Records from a data source:
---

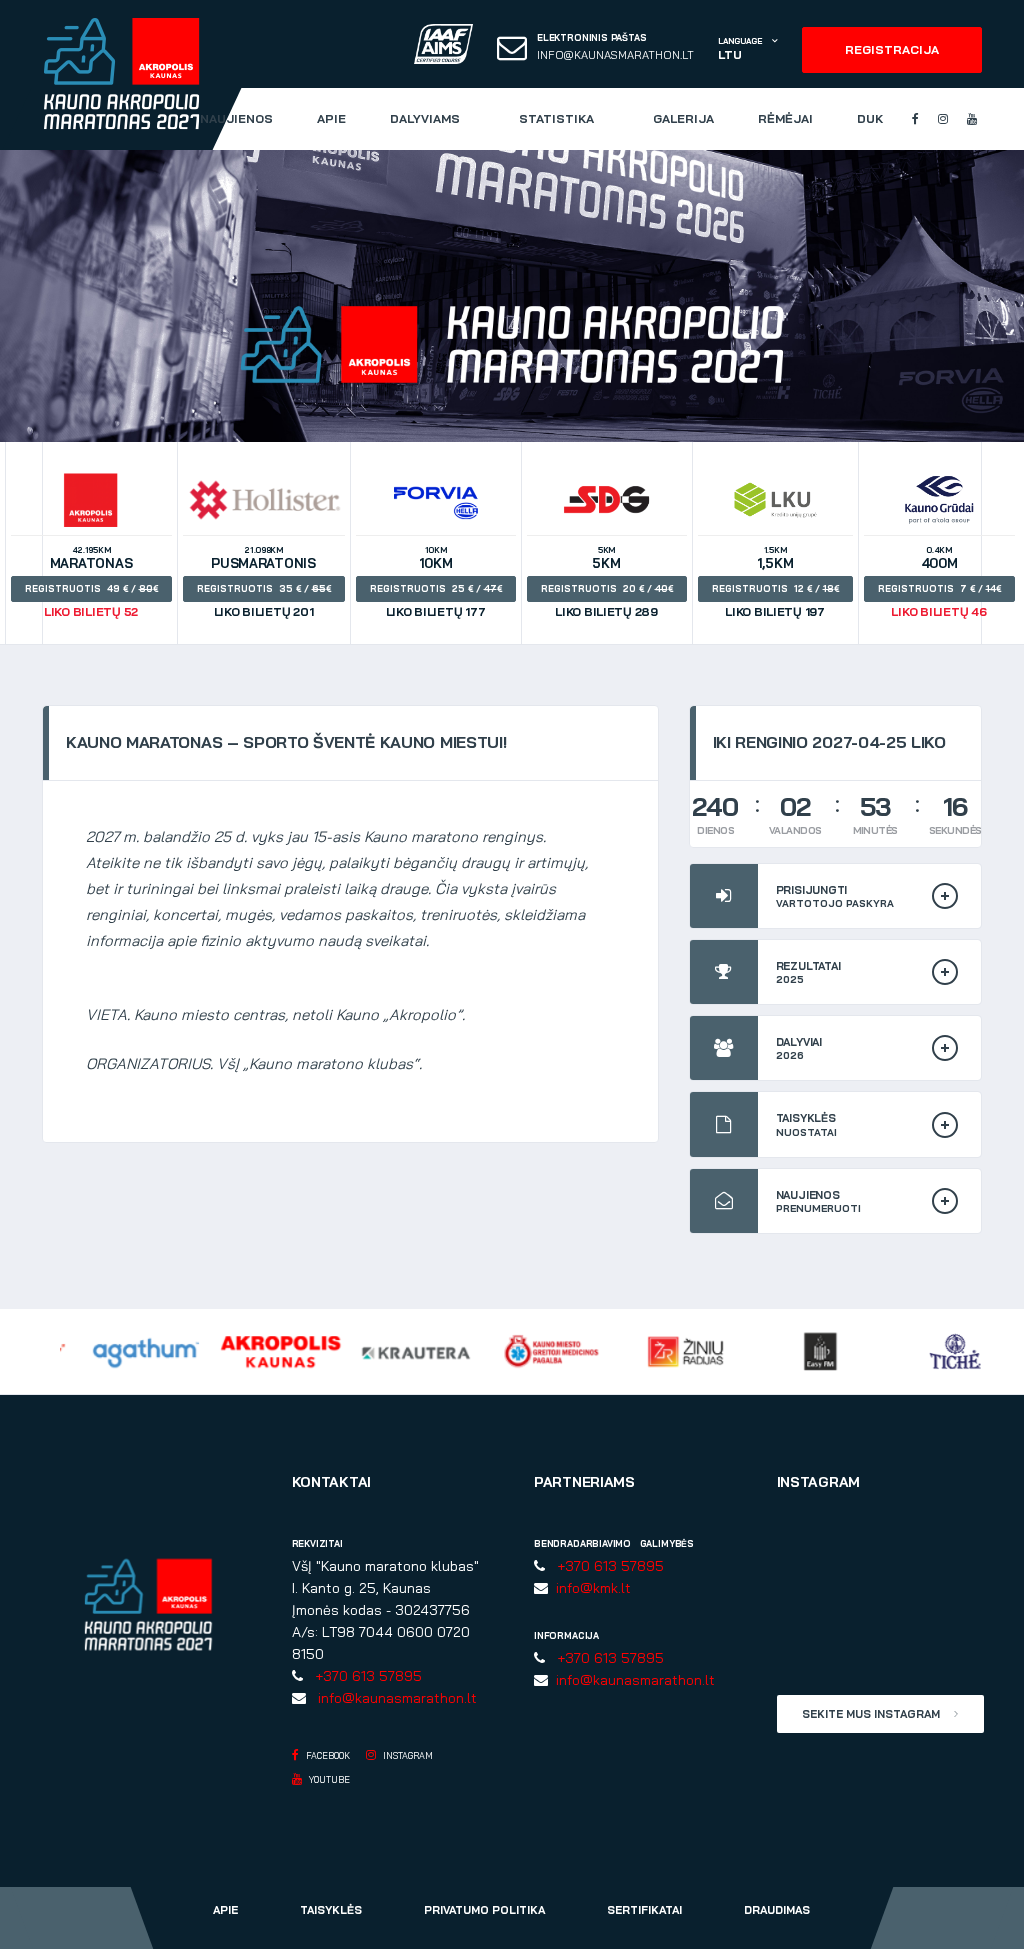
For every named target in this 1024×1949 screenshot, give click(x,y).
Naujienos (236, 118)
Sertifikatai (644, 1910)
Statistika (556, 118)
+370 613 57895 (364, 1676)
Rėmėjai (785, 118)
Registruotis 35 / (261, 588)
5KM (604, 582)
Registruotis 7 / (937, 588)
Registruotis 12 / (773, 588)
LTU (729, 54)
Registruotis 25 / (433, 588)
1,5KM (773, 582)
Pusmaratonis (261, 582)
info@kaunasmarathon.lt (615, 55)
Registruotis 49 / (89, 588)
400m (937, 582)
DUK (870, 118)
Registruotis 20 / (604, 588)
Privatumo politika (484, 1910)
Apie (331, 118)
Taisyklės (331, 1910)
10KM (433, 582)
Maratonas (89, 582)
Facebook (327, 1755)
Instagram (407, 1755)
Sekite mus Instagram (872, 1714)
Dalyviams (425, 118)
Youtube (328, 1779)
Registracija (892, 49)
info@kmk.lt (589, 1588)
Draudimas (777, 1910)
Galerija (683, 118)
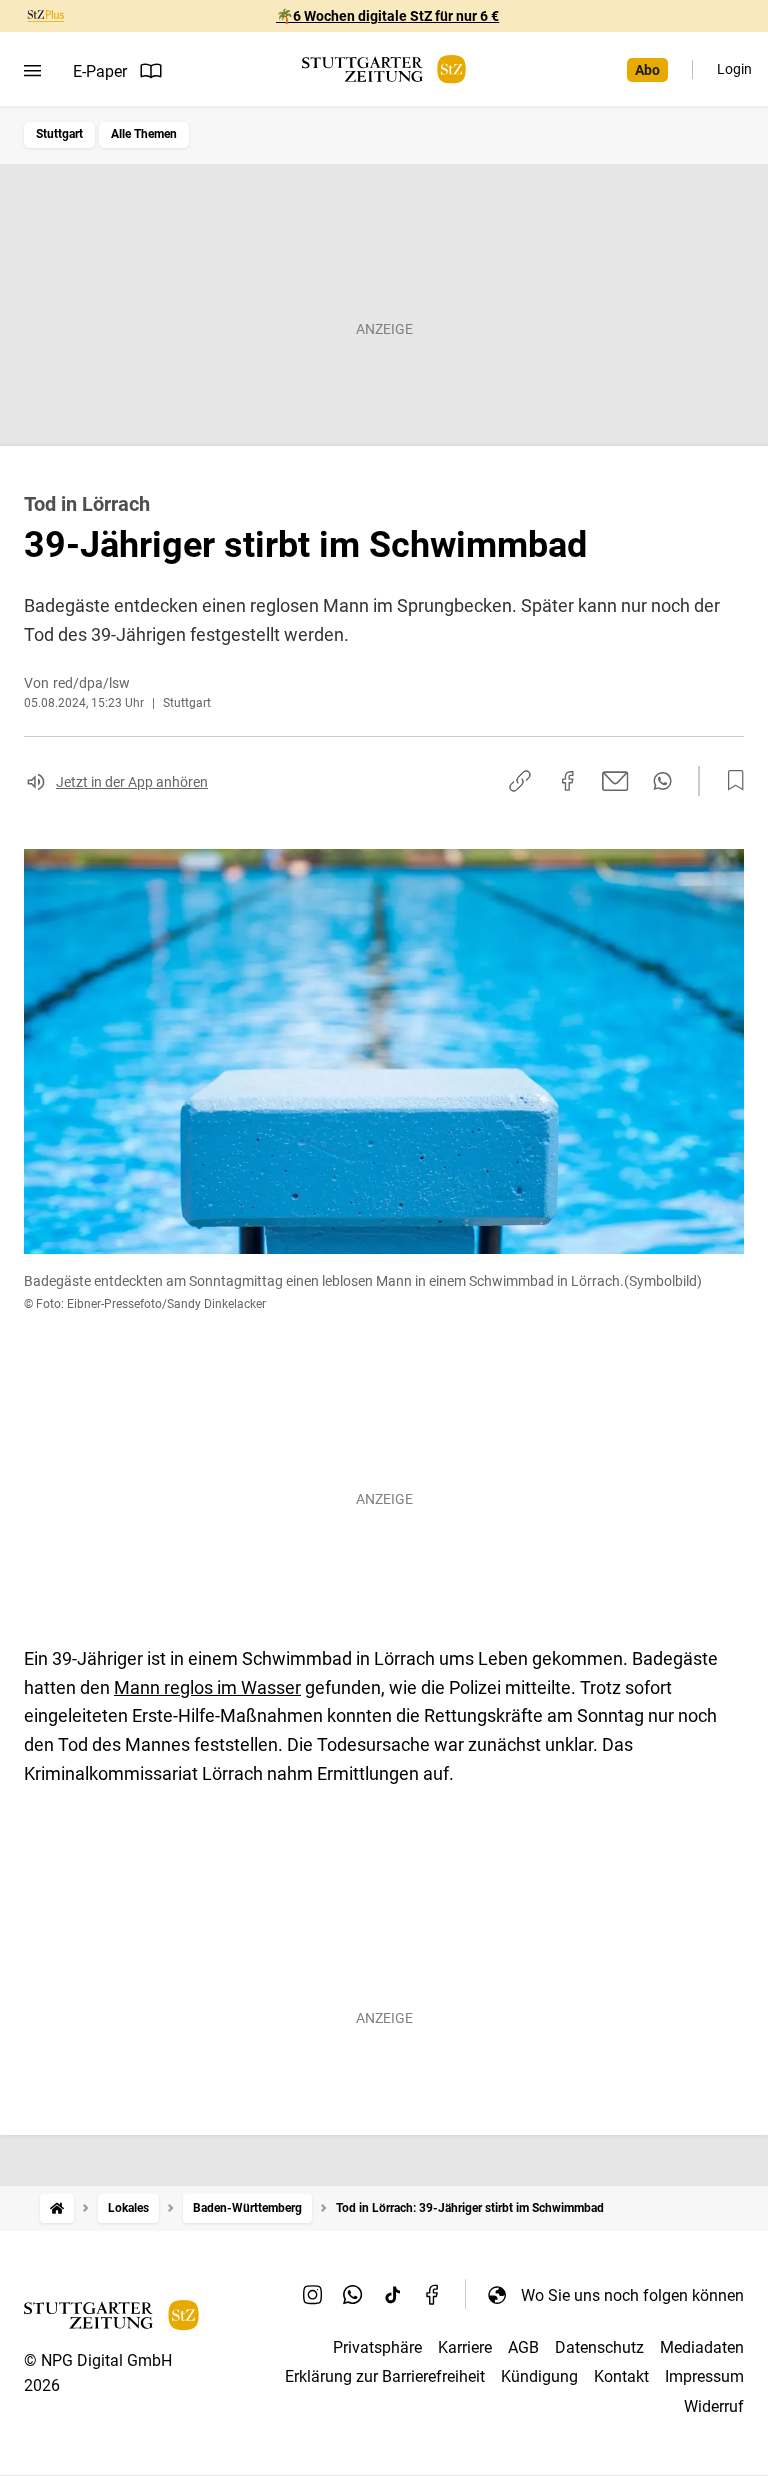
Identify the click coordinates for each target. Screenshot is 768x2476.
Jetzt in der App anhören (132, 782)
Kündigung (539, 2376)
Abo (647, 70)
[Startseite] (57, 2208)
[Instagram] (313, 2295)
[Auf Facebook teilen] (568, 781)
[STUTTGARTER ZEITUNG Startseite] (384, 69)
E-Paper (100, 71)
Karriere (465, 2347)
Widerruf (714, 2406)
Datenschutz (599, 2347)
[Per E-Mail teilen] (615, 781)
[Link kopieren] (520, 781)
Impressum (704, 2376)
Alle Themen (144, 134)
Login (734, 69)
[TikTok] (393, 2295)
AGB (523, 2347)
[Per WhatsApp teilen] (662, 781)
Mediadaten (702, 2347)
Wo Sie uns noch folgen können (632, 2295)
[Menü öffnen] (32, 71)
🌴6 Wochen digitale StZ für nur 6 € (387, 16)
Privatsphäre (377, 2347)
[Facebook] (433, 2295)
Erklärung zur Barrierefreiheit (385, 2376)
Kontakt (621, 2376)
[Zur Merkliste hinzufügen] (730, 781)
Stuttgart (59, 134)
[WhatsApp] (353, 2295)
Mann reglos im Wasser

---

*Directions:* Repeat the entries above exactly and skip the images.

*Result of this task:*
For every named target in this 1024×1949 screenshot, give click(x,y).
Naujienos (236, 118)
Sertifikatai (644, 1910)
Statistika (556, 118)
+370 613 57895 (364, 1676)
Rėmėjai (785, 118)
Registruotis 35 / (261, 588)
5KM (604, 582)
Registruotis 7 / (937, 588)
Registruotis 12 / (773, 588)
LTU (729, 54)
Registruotis 25 / (433, 588)
1,5KM (773, 582)
Pusmaratonis (261, 582)
info@kaunasmarathon.lt (615, 55)
Registruotis 49 / (89, 588)
400m (937, 582)
DUK (870, 118)
Registruotis 20 / (604, 588)
Privatumo politika (484, 1910)
Apie (331, 118)
Taisyklės (331, 1910)
10KM (433, 582)
Maratonas (89, 582)
Facebook (327, 1755)
Instagram (407, 1755)
Sekite mus Instagram (872, 1714)
Dalyviams (425, 118)
Youtube (328, 1779)
Registracija (892, 49)
info@kmk.lt (589, 1588)
Draudimas (777, 1910)
Galerija (683, 118)
Identify the click coordinates for each target. Screenshot is 768x2476.
Jetzt in der App anhören (132, 782)
Kündigung (539, 2376)
Abo (647, 70)
[Startseite] (57, 2208)
[Instagram] (313, 2295)
[Auf Facebook teilen] (568, 781)
[STUTTGARTER ZEITUNG Startseite] (384, 69)
E-Paper (100, 71)
Karriere (465, 2347)
Widerruf (714, 2406)
Datenschutz (599, 2347)
[Per E-Mail teilen] (615, 781)
[Link kopieren] (520, 781)
Impressum (704, 2376)
Alle Themen (144, 134)
Login (734, 69)
[TikTok] (393, 2295)
AGB (523, 2347)
[Per WhatsApp teilen] (662, 781)
Mediadaten (702, 2347)
Wo Sie uns noch folgen können (632, 2295)
[Menü öffnen] (32, 71)
🌴6 Wochen digitale StZ für nur 6 € (387, 16)
Privatsphäre (377, 2347)
[Facebook] (433, 2295)
Erklärung zur Barrierefreiheit (385, 2376)
Kontakt (621, 2376)
[Zur Merkliste hinzufügen] (730, 781)
Stuttgart (59, 134)
[WhatsApp] (353, 2295)
Mann reglos im Wasser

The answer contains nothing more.